Drumherum standen bei der Kundgebung die Teilnehmer der Veranstaltung, darunter viele Hürther Bürgerinnen und Bürger, die Organisatoren und die Familien der Unfallopfer: „Ich möchte einfach nicht, dass andere Eltern in Zukunft diesen Schmerz aushalten müssen, den wir jetzt haben“, erklärte Avins Vater seine Teilnahme. Auch er fordert, dass die Straßen in Hürth sicherer werden. „Es ist erstaunlich, dass ich jetzt zum ersten Mal in den sechs Jahren die wir in Hürth leben, eine Blitzanlage auf der Frechener Straße gesehen habe“, merkte er an.

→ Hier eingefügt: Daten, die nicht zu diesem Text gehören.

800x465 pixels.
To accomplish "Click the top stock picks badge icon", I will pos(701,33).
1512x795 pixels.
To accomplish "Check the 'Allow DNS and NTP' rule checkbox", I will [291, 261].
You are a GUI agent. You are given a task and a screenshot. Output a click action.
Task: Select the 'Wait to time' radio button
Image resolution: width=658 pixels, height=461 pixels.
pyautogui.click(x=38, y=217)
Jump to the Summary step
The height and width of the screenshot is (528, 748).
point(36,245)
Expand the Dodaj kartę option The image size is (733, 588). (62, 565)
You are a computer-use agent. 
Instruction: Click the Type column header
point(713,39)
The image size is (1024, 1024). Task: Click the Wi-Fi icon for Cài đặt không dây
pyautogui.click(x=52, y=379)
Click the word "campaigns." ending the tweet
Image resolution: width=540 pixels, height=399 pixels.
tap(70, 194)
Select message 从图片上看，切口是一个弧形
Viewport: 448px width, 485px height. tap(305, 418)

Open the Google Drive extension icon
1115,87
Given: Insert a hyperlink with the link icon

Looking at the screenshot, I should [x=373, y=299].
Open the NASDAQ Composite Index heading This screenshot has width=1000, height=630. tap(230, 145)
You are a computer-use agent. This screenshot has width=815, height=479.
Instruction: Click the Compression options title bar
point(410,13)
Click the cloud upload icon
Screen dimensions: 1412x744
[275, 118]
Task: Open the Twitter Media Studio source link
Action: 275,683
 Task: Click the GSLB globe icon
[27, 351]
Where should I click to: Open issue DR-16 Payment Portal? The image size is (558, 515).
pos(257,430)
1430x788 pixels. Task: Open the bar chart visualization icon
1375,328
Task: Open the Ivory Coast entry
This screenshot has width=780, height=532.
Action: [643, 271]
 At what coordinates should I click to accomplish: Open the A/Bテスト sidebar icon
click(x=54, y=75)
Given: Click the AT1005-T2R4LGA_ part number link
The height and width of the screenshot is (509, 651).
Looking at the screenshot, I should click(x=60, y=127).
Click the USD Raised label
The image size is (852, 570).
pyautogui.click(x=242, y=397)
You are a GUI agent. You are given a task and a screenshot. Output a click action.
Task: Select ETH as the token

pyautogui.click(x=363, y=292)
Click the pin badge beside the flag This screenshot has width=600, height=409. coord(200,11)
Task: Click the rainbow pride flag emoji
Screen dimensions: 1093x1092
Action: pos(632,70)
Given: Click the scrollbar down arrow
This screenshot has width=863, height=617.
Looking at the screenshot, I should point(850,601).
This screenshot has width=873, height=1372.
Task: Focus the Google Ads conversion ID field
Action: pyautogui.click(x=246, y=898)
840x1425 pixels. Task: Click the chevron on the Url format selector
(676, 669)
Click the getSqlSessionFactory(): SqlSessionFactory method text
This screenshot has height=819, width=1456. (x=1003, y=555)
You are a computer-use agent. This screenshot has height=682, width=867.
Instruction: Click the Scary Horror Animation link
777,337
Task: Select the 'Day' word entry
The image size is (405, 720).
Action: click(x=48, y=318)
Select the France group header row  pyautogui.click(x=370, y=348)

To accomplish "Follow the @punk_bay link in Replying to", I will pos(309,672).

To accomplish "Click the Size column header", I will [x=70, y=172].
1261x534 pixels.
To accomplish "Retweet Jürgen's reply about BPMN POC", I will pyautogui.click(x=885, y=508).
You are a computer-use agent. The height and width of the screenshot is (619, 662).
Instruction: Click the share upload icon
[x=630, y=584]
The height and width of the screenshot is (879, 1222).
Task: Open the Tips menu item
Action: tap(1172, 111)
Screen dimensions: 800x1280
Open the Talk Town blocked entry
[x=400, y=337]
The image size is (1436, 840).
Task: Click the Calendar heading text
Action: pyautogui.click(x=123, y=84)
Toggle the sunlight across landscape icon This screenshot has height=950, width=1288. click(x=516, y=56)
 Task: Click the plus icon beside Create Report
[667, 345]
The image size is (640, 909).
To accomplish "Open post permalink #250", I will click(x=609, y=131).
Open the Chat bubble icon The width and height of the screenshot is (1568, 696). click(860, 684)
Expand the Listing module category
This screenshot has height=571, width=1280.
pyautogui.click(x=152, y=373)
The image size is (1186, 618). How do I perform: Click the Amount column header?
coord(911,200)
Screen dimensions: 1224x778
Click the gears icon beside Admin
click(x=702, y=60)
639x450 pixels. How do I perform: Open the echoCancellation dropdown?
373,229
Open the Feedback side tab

Wir fordern eine Verkehrspolitik, die die Schwächsten von uns schützt
Der Vater des ebenfalls ums Leben gekommenen Schulbegleiters Luis erzählte, dass sein Junge die Welt immer ein bisschen besser habe machen wollen. „Das ist jetzt unser Auftrag“, erklärte er. Um sich das Geld für sein Studium zu verdienen, sei er Schulbegleiter geworden. Ursprünglich habe er für das Lehramt am Gymnasium studiert, dann habe Luis aber an der Grundschule seine Berufung gefunden. „Er wollte Grundschullehrer werden“, berichtete sein Vater. „Da kann ich noch mehr verändern“, habe er gesagt. Bestimmt hätte sich auch Luis für die schwächsten Teilnehmer im Straßenverkehr – die Kinder und Fußgänger – eingesetzt und für sie sichere und gefahrlose Wege gefordert.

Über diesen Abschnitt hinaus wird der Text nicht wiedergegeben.